Het is alleen niet helemaal ‘des Ajax’, zonder vleugels voetballen, maar dat hoef ik jou niet uit te leggen. Want als iemand een soort hogere wiskunde heeft gemaakt van het 4-3-3-systeem dan ben jij het wel.
En toch maakte jij er gisteravond in een variabel systeem van, 5-3-2 bij balverlies en 3-5-2 bij balbezit, zo laat het zich het best omschrijven. En ga nou niet zeggen dat Tete en Dijks de vleugels goed bezet hielden want dat deden ze juist niet.
Een Ajax zonder vleugels, het zou ondenkbaar zijn geweest onder voorganger De Boer. Maar jij zei: “Als ploeg moet je meerdere systemen kunnen spelen.” Na de fluwelen revolutie wacht Ajax nu dus een totale facelift. Het moet allemaal kunnen in de wereld van Peter Bosz.

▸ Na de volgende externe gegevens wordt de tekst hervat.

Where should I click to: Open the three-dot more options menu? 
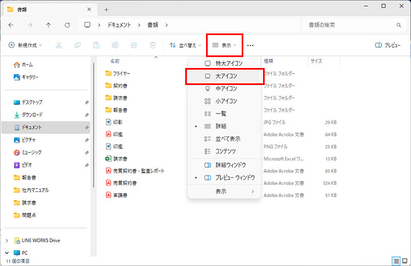pos(250,46)
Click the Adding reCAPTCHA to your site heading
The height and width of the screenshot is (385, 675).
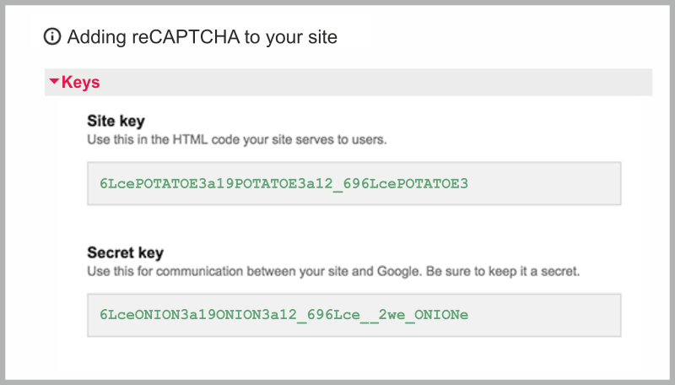click(203, 36)
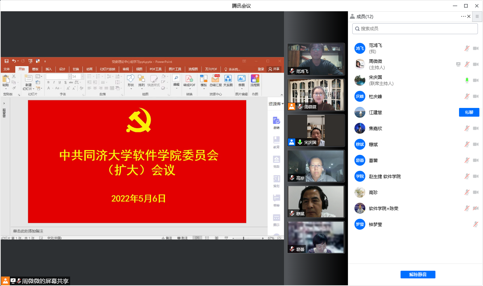Open the 幻灯片放映 ribbon tab
This screenshot has width=483, height=286.
(107, 69)
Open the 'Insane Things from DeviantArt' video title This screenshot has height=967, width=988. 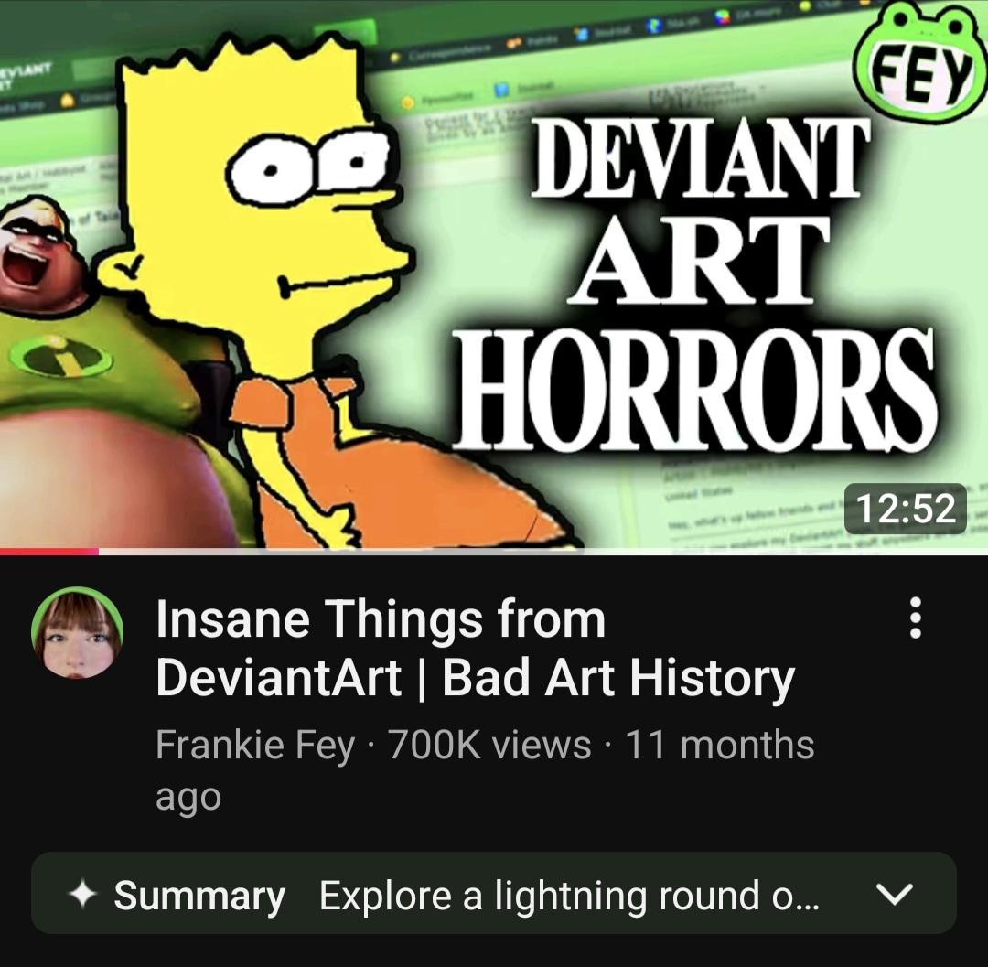(475, 649)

Makkelijker gezegd dan gedaan, analyseerde Bert van Marwijk. “Trainers kunnen misschien meerdere systemen spelen, maar spelers niet.” Je zag het aan het onzekere spel van nieuwkomer Heiko Westermann, die veel onrust veroorzaakte.
Ook de andere spelers waren bevangen door onzekerheid, zeker in de eerste helft. De laatste keer dat Ajax met twee spitsen speelde moet ergens halverwege de jaren tachtig van de vorige eeuw zijn geweest, vermoed ik, vandaar die bibbers.
Laten we tegen Sparta maar weer 4-3-3 spelen, zei de goudeerlijke aanvoerder Davy Klaassen na afloop, de man die Ajax hoogstpersoonlijk naar de laatste voorronde loodste. “Zo zijn we opgeleid.”